> _EXERCISE DETAILS_
Copy the lines below exactly, starting at the line that contains "Image resolution: width=868" and stopping after the last line, and include no other lines.

┄┄┄┄┄┄

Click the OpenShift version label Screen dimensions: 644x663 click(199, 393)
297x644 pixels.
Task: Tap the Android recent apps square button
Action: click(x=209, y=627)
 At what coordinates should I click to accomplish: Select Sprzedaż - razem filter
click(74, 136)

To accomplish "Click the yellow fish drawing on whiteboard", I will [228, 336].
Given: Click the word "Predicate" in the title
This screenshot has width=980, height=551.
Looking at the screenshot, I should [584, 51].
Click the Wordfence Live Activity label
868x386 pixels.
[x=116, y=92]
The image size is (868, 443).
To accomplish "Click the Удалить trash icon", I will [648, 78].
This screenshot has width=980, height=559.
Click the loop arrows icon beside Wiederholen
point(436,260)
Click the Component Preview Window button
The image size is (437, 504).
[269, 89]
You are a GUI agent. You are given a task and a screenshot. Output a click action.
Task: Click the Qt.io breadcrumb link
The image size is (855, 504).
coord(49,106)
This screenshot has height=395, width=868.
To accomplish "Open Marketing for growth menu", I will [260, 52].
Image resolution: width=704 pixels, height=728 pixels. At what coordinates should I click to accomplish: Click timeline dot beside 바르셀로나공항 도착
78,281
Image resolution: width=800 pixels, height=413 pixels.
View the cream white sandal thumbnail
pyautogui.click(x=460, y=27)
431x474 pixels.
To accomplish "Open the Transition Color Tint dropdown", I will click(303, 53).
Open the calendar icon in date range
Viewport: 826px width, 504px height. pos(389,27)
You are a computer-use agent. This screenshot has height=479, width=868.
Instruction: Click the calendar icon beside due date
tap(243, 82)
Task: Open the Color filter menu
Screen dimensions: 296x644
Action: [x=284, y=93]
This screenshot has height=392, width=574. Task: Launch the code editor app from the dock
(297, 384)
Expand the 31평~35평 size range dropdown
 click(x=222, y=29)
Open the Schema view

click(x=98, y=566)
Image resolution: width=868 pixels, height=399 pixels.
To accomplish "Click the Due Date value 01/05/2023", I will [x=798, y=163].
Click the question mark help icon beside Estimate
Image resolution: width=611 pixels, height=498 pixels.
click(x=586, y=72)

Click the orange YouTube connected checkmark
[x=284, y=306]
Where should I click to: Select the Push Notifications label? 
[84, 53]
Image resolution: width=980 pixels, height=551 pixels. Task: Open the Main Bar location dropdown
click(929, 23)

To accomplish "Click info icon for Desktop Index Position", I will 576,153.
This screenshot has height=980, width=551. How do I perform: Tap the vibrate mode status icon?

┄┄┄┄┄┄

> _WRITTEN ANSWER_
Image resolution: width=868 pixels, height=399 pixels.
To accomplish "Click the Due Date value 01/05/2023", I will [x=798, y=163].
Click the question mark help icon beside Estimate
Image resolution: width=611 pixels, height=498 pixels.
click(x=586, y=72)

Click the orange YouTube connected checkmark
[x=284, y=306]
Where should I click to: Select the Push Notifications label? 
[84, 53]
Image resolution: width=980 pixels, height=551 pixels. Task: Open the Main Bar location dropdown
click(929, 23)

To accomplish "Click info icon for Desktop Index Position", I will 576,153.
This screenshot has height=980, width=551. How do I perform: Tap the vibrate mode status icon?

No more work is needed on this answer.